◆ What you need to do: Filter the lines below, copying only those with the string "computer".
------------------------------
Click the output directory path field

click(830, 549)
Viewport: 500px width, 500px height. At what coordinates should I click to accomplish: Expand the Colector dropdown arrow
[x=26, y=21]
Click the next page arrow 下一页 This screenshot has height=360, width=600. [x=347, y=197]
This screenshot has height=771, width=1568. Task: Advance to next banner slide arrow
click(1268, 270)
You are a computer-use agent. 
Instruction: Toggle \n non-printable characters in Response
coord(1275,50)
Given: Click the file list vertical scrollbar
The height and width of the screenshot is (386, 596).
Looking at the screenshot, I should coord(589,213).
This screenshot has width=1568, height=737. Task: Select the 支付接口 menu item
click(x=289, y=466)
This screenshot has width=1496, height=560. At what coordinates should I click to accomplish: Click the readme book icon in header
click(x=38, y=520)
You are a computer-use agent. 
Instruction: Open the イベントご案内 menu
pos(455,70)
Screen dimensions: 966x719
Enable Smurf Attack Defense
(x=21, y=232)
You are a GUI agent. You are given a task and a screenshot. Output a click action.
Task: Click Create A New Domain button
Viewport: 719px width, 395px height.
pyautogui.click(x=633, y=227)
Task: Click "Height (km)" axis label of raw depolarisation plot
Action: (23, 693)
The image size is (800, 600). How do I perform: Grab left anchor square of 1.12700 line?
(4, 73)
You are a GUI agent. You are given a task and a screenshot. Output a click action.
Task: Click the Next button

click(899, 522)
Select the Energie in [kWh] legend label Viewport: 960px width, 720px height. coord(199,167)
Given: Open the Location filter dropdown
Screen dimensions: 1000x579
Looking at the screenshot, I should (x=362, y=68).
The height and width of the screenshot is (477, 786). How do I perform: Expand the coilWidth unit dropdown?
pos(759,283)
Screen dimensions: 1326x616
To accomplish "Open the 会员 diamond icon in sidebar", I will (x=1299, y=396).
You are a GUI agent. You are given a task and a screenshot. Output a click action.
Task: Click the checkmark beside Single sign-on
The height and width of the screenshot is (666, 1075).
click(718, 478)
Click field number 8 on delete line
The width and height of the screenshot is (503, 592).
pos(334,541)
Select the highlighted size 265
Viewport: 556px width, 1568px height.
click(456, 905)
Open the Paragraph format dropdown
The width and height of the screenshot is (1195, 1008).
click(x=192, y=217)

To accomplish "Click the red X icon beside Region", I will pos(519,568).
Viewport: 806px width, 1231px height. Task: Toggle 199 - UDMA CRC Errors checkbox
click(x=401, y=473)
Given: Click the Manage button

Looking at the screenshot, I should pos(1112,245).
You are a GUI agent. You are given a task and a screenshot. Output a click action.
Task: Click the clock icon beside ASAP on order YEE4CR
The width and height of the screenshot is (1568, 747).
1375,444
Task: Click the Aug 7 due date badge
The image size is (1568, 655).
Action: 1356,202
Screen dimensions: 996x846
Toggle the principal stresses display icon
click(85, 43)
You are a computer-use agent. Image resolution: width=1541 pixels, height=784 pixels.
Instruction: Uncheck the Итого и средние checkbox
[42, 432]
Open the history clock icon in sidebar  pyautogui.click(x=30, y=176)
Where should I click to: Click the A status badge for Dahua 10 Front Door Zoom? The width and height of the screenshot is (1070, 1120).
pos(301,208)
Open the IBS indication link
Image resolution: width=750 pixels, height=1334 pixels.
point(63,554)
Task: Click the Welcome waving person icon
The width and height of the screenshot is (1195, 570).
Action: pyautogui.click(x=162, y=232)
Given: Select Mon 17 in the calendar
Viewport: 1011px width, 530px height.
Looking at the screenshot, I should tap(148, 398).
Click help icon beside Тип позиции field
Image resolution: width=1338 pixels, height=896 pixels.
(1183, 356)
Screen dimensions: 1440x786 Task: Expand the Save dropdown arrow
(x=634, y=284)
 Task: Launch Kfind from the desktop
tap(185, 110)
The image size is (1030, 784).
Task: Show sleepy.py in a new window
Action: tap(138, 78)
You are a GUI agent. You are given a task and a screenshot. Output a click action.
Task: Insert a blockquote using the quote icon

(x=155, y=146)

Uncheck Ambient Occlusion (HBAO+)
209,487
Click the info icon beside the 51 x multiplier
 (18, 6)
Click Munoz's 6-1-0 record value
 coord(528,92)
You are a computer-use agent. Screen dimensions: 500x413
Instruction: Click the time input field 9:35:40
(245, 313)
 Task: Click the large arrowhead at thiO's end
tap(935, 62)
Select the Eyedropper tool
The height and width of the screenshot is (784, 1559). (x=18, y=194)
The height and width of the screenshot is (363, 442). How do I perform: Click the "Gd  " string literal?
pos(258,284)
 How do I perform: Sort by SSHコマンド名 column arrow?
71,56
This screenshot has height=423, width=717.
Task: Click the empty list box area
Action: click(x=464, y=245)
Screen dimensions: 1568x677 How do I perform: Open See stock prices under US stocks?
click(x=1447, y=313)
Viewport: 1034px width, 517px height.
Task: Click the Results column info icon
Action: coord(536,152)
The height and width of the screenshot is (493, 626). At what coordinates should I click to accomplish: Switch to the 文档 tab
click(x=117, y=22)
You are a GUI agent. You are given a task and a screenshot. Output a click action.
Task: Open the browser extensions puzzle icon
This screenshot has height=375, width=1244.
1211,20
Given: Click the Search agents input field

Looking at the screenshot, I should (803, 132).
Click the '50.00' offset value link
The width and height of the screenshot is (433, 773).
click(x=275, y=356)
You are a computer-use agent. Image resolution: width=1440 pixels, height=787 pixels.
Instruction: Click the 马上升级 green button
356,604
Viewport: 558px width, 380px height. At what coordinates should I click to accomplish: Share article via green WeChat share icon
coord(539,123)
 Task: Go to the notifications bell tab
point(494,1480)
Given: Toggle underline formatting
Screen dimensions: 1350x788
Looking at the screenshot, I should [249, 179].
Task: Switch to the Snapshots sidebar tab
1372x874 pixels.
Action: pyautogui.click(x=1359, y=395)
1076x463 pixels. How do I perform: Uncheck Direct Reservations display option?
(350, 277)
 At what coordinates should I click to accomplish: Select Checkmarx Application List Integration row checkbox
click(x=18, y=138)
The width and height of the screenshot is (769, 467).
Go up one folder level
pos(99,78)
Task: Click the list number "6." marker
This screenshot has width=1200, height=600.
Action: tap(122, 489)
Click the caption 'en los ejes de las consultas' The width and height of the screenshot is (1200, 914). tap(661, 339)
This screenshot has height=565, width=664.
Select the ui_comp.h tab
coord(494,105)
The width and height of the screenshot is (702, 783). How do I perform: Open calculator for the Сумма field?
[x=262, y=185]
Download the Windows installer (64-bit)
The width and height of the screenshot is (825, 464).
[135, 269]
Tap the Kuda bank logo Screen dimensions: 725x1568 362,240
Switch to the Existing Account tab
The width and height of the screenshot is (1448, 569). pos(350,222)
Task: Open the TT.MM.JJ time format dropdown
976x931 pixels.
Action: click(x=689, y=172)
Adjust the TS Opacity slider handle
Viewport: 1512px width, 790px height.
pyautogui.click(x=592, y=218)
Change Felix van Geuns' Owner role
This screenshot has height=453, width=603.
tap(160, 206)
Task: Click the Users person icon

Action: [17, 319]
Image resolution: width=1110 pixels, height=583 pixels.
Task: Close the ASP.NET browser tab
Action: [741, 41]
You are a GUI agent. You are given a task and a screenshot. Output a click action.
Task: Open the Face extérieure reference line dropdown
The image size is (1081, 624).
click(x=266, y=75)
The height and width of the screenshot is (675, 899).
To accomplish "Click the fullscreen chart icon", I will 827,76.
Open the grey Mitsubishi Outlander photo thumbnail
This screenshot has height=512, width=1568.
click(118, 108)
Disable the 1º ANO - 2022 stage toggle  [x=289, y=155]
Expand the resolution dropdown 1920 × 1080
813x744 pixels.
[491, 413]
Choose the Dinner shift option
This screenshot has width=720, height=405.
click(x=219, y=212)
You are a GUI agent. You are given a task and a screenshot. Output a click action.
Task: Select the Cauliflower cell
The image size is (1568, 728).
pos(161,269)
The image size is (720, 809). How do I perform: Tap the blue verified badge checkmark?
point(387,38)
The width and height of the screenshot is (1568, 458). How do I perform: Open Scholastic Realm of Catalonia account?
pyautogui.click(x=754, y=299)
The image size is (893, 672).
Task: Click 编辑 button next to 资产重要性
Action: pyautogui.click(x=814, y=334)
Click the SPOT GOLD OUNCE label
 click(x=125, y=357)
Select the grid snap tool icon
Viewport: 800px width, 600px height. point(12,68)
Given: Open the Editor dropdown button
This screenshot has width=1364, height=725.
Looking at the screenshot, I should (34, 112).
------------------------------
◆ Exercise result:
You are a computer-use agent. 
You are a computer-use agent. 
You are a computer-use agent. Image resolution: width=1541 pixels, height=784 pixels.
You are a computer-use agent. Screen dimensions: 500x413
You are a computer-use agent. Image resolution: width=1440 pixels, height=787 pixels.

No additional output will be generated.